Set problem:
Arrange every line of the material below as a numbered list, omitting any blank lines.

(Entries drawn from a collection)

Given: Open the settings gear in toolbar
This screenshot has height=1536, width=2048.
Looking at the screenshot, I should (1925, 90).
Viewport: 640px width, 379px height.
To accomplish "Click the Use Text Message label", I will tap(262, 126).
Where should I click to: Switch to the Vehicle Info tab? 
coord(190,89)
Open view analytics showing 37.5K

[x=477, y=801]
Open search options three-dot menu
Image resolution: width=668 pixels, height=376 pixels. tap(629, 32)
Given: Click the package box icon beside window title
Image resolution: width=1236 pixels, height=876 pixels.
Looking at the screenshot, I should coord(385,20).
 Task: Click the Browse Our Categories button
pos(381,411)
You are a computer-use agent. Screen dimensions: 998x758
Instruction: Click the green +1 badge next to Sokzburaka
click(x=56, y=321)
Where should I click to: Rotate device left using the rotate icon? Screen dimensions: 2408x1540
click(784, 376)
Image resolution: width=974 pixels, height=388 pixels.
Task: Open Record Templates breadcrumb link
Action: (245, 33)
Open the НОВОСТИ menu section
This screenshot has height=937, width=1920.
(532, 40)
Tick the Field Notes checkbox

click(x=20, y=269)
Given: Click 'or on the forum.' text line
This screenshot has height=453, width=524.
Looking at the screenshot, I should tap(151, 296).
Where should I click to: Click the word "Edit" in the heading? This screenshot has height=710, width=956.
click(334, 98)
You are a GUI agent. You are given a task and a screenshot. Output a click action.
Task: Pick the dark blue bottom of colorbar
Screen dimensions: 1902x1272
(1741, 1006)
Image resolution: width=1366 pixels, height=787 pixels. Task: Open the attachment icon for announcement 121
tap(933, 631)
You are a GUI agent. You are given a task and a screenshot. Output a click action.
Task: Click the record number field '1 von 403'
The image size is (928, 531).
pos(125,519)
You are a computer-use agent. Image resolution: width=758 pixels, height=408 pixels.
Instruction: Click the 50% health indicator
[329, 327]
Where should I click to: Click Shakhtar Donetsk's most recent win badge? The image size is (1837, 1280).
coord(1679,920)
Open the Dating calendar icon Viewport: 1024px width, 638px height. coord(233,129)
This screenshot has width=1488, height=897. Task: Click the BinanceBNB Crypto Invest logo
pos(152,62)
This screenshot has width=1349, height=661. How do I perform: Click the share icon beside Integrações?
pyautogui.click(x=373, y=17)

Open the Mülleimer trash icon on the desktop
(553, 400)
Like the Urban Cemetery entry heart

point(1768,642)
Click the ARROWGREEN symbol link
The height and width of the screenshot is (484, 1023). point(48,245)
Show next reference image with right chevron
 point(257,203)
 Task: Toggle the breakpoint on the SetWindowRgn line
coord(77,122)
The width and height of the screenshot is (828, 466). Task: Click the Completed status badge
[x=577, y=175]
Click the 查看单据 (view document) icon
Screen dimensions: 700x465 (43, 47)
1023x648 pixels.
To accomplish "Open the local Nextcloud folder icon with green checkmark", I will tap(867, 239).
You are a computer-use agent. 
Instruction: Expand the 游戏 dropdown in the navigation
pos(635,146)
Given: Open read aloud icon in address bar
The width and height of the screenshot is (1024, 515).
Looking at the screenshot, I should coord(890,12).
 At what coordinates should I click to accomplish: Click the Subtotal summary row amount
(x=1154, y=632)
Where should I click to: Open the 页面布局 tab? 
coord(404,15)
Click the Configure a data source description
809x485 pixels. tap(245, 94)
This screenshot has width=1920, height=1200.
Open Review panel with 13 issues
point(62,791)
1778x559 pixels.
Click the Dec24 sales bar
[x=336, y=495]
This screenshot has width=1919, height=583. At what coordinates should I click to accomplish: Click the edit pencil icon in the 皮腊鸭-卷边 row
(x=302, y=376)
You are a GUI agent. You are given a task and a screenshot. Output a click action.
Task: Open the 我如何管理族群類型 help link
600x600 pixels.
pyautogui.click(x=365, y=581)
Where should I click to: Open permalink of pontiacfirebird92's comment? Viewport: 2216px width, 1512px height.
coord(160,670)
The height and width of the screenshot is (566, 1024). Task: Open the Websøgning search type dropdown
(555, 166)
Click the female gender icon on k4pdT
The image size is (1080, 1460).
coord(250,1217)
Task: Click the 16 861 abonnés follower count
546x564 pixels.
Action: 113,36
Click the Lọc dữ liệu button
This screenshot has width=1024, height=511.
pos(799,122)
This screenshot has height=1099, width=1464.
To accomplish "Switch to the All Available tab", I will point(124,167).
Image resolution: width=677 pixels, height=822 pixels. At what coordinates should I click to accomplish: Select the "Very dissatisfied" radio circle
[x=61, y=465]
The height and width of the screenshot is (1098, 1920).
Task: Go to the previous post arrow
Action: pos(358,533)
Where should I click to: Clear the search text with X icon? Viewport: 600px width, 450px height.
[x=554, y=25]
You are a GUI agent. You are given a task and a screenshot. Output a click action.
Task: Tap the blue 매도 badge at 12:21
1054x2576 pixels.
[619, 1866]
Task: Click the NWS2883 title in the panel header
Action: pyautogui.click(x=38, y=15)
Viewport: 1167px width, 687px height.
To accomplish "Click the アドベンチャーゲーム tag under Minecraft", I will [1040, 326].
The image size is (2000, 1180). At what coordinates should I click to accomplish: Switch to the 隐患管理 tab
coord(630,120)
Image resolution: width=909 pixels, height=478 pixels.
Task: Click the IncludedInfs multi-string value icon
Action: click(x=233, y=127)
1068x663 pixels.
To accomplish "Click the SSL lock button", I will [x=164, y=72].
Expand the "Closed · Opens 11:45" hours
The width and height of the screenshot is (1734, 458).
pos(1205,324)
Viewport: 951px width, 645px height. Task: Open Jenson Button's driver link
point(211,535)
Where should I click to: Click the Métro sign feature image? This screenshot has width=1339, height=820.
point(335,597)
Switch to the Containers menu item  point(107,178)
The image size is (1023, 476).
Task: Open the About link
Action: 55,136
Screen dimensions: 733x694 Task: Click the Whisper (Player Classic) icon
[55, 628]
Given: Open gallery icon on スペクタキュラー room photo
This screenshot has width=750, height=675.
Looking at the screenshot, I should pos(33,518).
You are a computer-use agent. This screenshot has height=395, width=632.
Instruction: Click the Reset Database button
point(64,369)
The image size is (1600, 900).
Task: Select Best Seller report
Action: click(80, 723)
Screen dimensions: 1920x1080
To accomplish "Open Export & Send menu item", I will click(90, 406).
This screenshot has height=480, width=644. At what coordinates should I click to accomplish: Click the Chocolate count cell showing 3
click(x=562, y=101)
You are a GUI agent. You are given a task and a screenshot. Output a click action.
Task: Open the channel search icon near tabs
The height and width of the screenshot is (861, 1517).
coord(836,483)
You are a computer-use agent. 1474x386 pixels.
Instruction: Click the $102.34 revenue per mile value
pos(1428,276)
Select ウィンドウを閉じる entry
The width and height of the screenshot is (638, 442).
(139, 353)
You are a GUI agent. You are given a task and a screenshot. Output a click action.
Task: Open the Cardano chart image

Exercise output:
1. Given: Open the settings gear in toolbar
2. This screenshot has height=1536, width=2048.
3. Looking at the screenshot, I should (1925, 90).
4. Viewport: 640px width, 379px height.
5. To accomplish "Click the Use Text Message label", I will tap(262, 126).
6. Where should I click to: Switch to the Vehicle Info tab? 
7. coord(190,89)
8. Open view analytics showing 37.5K
9. [x=477, y=801]
10. Open search options three-dot menu
11. Image resolution: width=668 pixels, height=376 pixels. tap(629, 32)
12. Given: Click the package box icon beside window title
13. Image resolution: width=1236 pixels, height=876 pixels.
14. Looking at the screenshot, I should coord(385,20).
15.  Task: Click the Browse Our Categories button
16. pos(381,411)
17. You are a computer-use agent. Screen dimensions: 998x758
18. Instruction: Click the green +1 badge next to Sokzburaka
19. click(x=56, y=321)
20. Where should I click to: Rotate device left using the rotate icon? Screen dimensions: 2408x1540
21. click(784, 376)
22. Image resolution: width=974 pixels, height=388 pixels.
23. Task: Open Record Templates breadcrumb link
24. Action: (245, 33)
25. Open the НОВОСТИ menu section
26. This screenshot has height=937, width=1920.
27. (532, 40)
28. Tick the Field Notes checkbox
29. click(x=20, y=269)
30. Given: Click 'or on the forum.' text line
31. This screenshot has height=453, width=524.
32. Looking at the screenshot, I should tap(151, 296).
33. Where should I click to: Click the word "Edit" in the heading? This screenshot has height=710, width=956.
34. click(334, 98)
35. You are a GUI agent. You are given a task and a screenshot. Output a click action.
36. Task: Pick the dark blue bottom of colorbar
37. Screen dimensions: 1902x1272
38. (1741, 1006)
39. Image resolution: width=1366 pixels, height=787 pixels. Task: Open the attachment icon for announcement 121
40. tap(933, 631)
41. You are a GUI agent. You are given a task and a screenshot. Output a click action.
42. Task: Click the record number field '1 von 403'
43. The image size is (928, 531).
44. pos(125,519)
45. You are a computer-use agent. Image resolution: width=758 pixels, height=408 pixels.
46. Instruction: Click the 50% health indicator
47. [329, 327]
48. Where should I click to: Click Shakhtar Donetsk's most recent win badge? The image size is (1837, 1280).
49. coord(1679,920)
50. Open the Dating calendar icon Viewport: 1024px width, 638px height. coord(233,129)
51. This screenshot has width=1488, height=897. Task: Click the BinanceBNB Crypto Invest logo
52. pos(152,62)
53. This screenshot has width=1349, height=661. How do I perform: Click the share icon beside Integrações?
54. pyautogui.click(x=373, y=17)
55. Open the Mülleimer trash icon on the desktop
56. (553, 400)
57. Like the Urban Cemetery entry heart
58. point(1768,642)
59. Click the ARROWGREEN symbol link
60. The height and width of the screenshot is (484, 1023). point(48,245)
61. Show next reference image with right chevron
62.  point(257,203)
63.  Task: Toggle the breakpoint on the SetWindowRgn line
64. coord(77,122)
65. The width and height of the screenshot is (828, 466). Task: Click the Completed status badge
66. [x=577, y=175]
67. Click the 查看单据 (view document) icon
68. Screen dimensions: 700x465 (43, 47)
69. 1023x648 pixels.
70. To accomplish "Open the local Nextcloud folder icon with green checkmark", I will tap(867, 239).
71. You are a computer-use agent. 
72. Instruction: Expand the 游戏 dropdown in the navigation
73. pos(635,146)
74. Given: Open read aloud icon in address bar
75. The width and height of the screenshot is (1024, 515).
76. Looking at the screenshot, I should coord(890,12).
77.  At what coordinates should I click to accomplish: Click the Subtotal summary row amount
78. (x=1154, y=632)
79. Where should I click to: Open the 页面布局 tab? 
80. coord(404,15)
81. Click the Configure a data source description
82. 809x485 pixels. tap(245, 94)
83. This screenshot has width=1920, height=1200.
84. Open Review panel with 13 issues
85. point(62,791)
86. 1778x559 pixels.
87. Click the Dec24 sales bar
88. [x=336, y=495]
89. This screenshot has width=1919, height=583. At what coordinates should I click to accomplish: Click the edit pencil icon in the 皮腊鸭-卷边 row
90. (x=302, y=376)
91. You are a GUI agent. You are given a task and a screenshot. Output a click action.
92. Task: Open the 我如何管理族群類型 help link
93. 600x600 pixels.
94. pyautogui.click(x=365, y=581)
95. Where should I click to: Open permalink of pontiacfirebird92's comment? Viewport: 2216px width, 1512px height.
96. coord(160,670)
97. The height and width of the screenshot is (566, 1024). Task: Open the Websøgning search type dropdown
98. (555, 166)
99. Click the female gender icon on k4pdT
100. The image size is (1080, 1460).
101. coord(250,1217)
102. Task: Click the 16 861 abonnés follower count
103. 546x564 pixels.
104. Action: 113,36
105. Click the Lọc dữ liệu button
106. This screenshot has width=1024, height=511.
107. pos(799,122)
108. This screenshot has height=1099, width=1464.
109. To accomplish "Switch to the All Available tab", I will point(124,167).
110. Image resolution: width=677 pixels, height=822 pixels. At what coordinates should I click to accomplish: Select the "Very dissatisfied" radio circle
111. [x=61, y=465]
112. The height and width of the screenshot is (1098, 1920).
113. Task: Go to the previous post arrow
114. Action: pos(358,533)
115. Where should I click to: Clear the search text with X icon? Viewport: 600px width, 450px height.
116. [x=554, y=25]
117. You are a GUI agent. You are given a task and a screenshot. Output a click action.
118. Task: Tap the blue 매도 badge at 12:21
119. 1054x2576 pixels.
120. [619, 1866]
121. Task: Click the NWS2883 title in the panel header
122. Action: pyautogui.click(x=38, y=15)
123. Viewport: 1167px width, 687px height.
124. To accomplish "Click the アドベンチャーゲーム tag under Minecraft", I will [1040, 326].
125. The image size is (2000, 1180). At what coordinates should I click to accomplish: Switch to the 隐患管理 tab
126. coord(630,120)
127. Image resolution: width=909 pixels, height=478 pixels.
128. Task: Click the IncludedInfs multi-string value icon
129. Action: click(x=233, y=127)
130. 1068x663 pixels.
131. To accomplish "Click the SSL lock button", I will [x=164, y=72].
132. Expand the "Closed · Opens 11:45" hours
133. The width and height of the screenshot is (1734, 458).
134. pos(1205,324)
135. Viewport: 951px width, 645px height. Task: Open Jenson Button's driver link
136. point(211,535)
137. Where should I click to: Click the Métro sign feature image? This screenshot has width=1339, height=820.
138. point(335,597)
139. Switch to the Containers menu item  point(107,178)
140. The image size is (1023, 476).
141. Task: Open the About link
142. Action: 55,136
143. Screen dimensions: 733x694 Task: Click the Whisper (Player Classic) icon
144. [55, 628]
145. Given: Open gallery icon on スペクタキュラー room photo
146. This screenshot has width=750, height=675.
147. Looking at the screenshot, I should pos(33,518).
148. You are a computer-use agent. This screenshot has height=395, width=632.
149. Instruction: Click the Reset Database button
150. point(64,369)
151. The image size is (1600, 900).
152. Task: Select Best Seller report
153. Action: click(80, 723)
154. Screen dimensions: 1920x1080
155. To accomplish "Open Export & Send menu item", I will click(90, 406).
156. This screenshot has height=480, width=644. At what coordinates should I click to accomplish: Click the Chocolate count cell showing 3
157. click(x=562, y=101)
158. You are a GUI agent. You are given a task and a screenshot. Output a click action.
159. Task: Open the channel search icon near tabs
160. The height and width of the screenshot is (861, 1517).
161. coord(836,483)
162. You are a computer-use agent. 1474x386 pixels.
163. Instruction: Click the $102.34 revenue per mile value
164. pos(1428,276)
165. Select ウィンドウを閉じる entry
166. The width and height of the screenshot is (638, 442).
167. (139, 353)
168. You are a GUI agent. You are given a task and a screenshot. Output a click action.
169. Task: Open the Cardano chart image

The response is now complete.